Aynı hakîkat, manevî hâller, manevî meslekler için de geçerlidir. Bunun da misâllerini verelim.
Meselâ mü'mini ele alalım. Pek çok mü'minin îmânı tahkîk seviyesinde değildir. Anasından babasından gördüğü gibi îmân etmişdir o. Bazı mü'min de vardır ki îmânını tahkîke erdirmişdir. Öyle ki hiç bir şey onu îmânından döndüremez. O, Allah'ı görmüş gibi bilir, Allah'ı görüyor gibi hareket eder. Önceki mü'minde de îmân alâmetleri vardır ama muhakkık mü'min derecesinde değildir o, çünkü pek çok eksikleri vardır. Bir de îmânı olmadığı hâlde mü'min olduğunu iddiâ edenler vardır ki bunlara münâfık diyoruz.
Yine sôfîlik de böyledir. Bir sôfî vardır, tahkîk mertebesindedir. Gerçek sôfîdir bu. Hâliyle, tavrıyla, ahlâkıyla kâmil bir insandır. Ahlâkullah ile ahlâklanmışdır, sıbgatullah ile boyanmışdır. Bir henüz kemâle ermemiş olan sôfîler vardır. Bunlar, tıpkı acemi doktor misâlinde olduğu gibi, gerçek sôfîler gibi olmaya özenen, ona uğraşan kimselerdir. Bu itibarla kendilerinde sôfîlere mahsûs hâllerden bazıları mevcûddur. Bir de sahte sôfîler vardır ki bunlar kendilerini sôfî gibi gösteren, bir menfaat îcâbı sôfî kisvesine bürünen ama hakîkatde sôfîlikle hiç bir alâkası olmayan kimselerdir. Sahte doktorlardan bir farkı yokdur bunların.
Yine benzer şekilde, meczûblar da böyledir. Bir meczûb vardır, cezbe-i ilâhî ile kendini kaybetmişdir. Gözü hiç bir şey görmez böyle bir meczûbun. Bir de kendisinde meczûbluk alâmetlerinden bazıları bulunan, gâh meczûb-i hakîkî gibi hâller gösteren, gâh aklı başında insanlar gibi davranan kimseler vardır. Üçüncü zümre ise, kendilerinde cezbeden en ufak bir eser olmadığı hâlde, halka kendisini meczûb gibi gösteren mürâîlerdir.
Kezâ, âşıklar da böyledir. Bir âşık-ı hakîkî vardır. Bir de ona benzemeye çalışan, onun gibi olmaya çalışanlar vardır. İlkinde aşk, safdır, kâmildir, noksansızdır. İkincisinde, nâkısdır. Bir de âşık olmadığı hâlde, kendisini âşık gibi gösteren taklidçiler vardır.
Bir de ârifi ele alalım.
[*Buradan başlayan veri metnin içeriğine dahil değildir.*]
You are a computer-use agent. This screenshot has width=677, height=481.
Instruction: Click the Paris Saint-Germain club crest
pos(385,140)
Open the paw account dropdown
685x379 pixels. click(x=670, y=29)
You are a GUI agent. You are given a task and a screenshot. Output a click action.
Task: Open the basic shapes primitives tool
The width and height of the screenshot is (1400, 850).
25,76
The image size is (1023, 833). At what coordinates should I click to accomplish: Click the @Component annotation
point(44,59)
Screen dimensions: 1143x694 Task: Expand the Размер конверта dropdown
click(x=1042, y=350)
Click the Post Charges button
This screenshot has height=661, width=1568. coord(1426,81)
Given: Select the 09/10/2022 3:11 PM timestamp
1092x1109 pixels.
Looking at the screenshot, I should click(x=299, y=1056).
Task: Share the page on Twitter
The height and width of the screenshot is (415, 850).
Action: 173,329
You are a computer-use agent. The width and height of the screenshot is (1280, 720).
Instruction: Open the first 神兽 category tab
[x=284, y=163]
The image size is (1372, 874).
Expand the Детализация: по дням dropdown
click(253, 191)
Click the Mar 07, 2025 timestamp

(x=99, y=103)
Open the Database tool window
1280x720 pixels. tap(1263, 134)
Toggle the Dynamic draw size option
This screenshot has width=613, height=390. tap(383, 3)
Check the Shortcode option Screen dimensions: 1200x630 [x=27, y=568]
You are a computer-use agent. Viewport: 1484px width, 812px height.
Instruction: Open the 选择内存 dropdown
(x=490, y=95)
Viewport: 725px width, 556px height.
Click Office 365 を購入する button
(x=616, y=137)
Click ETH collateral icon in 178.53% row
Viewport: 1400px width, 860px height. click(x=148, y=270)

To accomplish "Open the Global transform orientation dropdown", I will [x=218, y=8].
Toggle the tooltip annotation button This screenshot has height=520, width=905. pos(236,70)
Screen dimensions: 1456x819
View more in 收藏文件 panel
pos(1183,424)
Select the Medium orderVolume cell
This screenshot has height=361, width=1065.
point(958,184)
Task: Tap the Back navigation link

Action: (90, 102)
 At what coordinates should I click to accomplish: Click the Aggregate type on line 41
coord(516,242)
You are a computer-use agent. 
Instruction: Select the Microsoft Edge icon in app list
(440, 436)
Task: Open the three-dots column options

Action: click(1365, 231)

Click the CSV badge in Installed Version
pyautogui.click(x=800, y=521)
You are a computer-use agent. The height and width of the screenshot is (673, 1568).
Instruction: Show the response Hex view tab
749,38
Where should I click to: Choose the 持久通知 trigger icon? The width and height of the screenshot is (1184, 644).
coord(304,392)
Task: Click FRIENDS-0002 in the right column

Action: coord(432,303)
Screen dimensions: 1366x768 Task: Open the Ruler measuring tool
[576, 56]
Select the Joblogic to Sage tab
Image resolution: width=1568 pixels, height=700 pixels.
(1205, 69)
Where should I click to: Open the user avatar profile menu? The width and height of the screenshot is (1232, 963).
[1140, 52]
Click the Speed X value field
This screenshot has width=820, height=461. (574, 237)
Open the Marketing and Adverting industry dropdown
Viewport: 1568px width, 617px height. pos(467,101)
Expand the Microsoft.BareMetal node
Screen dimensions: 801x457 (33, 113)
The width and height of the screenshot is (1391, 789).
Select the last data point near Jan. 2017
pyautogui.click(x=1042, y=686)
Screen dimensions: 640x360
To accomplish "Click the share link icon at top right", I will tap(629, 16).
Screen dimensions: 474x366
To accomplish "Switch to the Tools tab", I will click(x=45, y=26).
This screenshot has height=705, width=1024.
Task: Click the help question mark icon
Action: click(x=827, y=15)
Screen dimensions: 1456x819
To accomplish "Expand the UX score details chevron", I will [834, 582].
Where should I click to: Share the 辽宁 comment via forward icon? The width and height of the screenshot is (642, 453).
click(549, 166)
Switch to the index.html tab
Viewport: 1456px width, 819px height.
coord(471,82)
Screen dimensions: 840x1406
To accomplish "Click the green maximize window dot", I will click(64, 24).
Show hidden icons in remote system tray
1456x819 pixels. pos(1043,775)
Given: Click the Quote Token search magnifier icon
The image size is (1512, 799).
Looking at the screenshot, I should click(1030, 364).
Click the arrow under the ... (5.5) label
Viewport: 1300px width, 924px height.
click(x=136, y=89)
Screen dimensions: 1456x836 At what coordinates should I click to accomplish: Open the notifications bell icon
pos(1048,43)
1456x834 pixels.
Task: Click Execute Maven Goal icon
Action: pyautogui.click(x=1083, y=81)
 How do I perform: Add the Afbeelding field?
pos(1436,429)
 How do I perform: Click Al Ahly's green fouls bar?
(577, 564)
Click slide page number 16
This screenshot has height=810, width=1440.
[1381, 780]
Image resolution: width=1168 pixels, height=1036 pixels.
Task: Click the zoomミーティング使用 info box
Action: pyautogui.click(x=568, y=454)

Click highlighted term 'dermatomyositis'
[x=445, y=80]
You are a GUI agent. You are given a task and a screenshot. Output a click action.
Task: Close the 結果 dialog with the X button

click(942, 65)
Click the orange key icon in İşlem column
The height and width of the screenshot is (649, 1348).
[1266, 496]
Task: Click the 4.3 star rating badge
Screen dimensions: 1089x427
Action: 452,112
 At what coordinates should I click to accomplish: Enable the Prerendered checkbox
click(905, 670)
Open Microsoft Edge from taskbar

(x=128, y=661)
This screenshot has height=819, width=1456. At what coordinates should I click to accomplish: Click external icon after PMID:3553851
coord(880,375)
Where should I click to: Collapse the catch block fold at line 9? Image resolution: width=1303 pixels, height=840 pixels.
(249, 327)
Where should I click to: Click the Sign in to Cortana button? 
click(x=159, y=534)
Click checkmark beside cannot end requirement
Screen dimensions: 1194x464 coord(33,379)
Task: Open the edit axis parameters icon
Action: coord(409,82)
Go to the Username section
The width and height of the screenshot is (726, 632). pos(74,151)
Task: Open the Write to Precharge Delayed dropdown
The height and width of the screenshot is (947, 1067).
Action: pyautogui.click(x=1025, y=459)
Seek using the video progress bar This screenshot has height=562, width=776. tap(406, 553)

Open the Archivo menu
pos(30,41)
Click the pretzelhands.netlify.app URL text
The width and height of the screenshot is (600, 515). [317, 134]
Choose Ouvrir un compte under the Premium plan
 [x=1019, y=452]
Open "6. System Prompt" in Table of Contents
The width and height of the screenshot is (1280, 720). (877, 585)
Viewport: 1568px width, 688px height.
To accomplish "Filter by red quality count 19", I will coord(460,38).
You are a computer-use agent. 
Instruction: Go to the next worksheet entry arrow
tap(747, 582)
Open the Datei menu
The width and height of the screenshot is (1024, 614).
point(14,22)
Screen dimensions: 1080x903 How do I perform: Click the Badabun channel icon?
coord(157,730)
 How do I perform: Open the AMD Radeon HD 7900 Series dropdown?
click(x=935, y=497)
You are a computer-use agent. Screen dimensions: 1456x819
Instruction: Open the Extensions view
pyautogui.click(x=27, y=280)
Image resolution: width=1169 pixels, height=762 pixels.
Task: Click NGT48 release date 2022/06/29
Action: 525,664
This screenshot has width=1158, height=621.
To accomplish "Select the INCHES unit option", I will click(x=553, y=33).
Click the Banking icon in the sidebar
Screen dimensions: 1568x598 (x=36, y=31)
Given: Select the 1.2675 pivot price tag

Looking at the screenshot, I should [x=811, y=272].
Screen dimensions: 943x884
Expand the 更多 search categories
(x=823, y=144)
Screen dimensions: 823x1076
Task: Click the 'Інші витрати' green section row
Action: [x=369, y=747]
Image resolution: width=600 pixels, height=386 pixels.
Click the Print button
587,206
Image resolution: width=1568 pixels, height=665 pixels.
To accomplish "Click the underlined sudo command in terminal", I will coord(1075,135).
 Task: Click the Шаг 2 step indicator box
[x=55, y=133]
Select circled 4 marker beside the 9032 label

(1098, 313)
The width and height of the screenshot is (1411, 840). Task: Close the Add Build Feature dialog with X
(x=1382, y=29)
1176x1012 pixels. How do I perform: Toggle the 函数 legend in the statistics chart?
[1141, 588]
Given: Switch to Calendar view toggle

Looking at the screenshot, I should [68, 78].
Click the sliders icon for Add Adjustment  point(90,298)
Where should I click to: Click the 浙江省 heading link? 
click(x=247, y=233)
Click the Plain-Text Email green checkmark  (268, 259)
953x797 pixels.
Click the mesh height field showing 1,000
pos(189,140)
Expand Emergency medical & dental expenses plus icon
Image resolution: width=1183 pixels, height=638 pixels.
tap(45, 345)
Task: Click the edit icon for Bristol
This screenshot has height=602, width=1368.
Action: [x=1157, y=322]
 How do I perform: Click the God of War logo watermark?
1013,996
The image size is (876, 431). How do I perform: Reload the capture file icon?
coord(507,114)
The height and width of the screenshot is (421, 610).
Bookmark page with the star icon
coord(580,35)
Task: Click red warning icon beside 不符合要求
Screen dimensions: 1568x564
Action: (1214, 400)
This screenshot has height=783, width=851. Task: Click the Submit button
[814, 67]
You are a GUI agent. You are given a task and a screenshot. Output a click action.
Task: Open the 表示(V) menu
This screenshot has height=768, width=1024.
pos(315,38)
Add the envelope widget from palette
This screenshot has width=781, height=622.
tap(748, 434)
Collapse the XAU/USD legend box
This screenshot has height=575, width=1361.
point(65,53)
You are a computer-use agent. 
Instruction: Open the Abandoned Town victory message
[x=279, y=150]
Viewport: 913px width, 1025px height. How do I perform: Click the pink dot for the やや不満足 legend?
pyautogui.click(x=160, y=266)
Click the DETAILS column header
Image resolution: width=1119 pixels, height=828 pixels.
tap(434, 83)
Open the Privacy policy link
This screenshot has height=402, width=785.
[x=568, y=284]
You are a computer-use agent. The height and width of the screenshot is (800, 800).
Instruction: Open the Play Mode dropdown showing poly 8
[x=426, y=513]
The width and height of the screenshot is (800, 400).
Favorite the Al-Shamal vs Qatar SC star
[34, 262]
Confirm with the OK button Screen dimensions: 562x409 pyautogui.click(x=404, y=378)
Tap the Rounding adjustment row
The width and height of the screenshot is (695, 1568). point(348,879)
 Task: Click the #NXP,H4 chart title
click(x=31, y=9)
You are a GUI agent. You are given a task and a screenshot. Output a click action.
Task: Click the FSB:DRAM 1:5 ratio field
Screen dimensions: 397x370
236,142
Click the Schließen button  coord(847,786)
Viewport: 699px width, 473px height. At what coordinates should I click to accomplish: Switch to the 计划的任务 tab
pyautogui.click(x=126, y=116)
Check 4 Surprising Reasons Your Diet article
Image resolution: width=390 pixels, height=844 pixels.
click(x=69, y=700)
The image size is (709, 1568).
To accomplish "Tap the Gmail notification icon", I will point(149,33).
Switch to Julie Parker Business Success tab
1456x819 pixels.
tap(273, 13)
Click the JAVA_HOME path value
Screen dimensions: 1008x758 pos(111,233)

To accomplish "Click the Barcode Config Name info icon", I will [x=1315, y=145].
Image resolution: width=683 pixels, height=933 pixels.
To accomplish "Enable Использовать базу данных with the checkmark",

Bir ârif var, o irfânı ehlinden tahsîl etmiş ve kendi hayâtına tatbîk etmişdir. Söyledikleri kulakdan dolma yâhud kitâblardan öğrenilmiş bilgiler değildir onun, bizzât idrâk etdiği, hakka'l-yakîn vâkıf olduğu hakîkatlerdir. Bir de gerçek âriflere özenen, onlar gibi olmak isteyen, onların yolunu izleyen kimseler vardır. Bunların istikbâlde onlar gibi olması ümîd edilir. Bir de yalancı ârifler vardır. Bunlar gerçek âriflerin sözlerini ve tavırlarını taklîd ederler, kendilerini ârif gibi göstermeye çalışırlar. Halbuki irfândan eser yokdur bunlarda.
Üçüncüler hapı yutmuşdur, âkıbetleri husrândır onların. İkinciler birincilere mülhakdır. Zîrâ müteşebbihler teşebbüh etdikleri zümreden sayılırlar. Nitekim Resûl-i Ekrem Efendimiz buyurdular ki, "Men teşebbehe bi kavmin fe hüve minhüm". Yani kim bir topluluğa özenir ve onlara benzemeye çalışırsa onlardandır.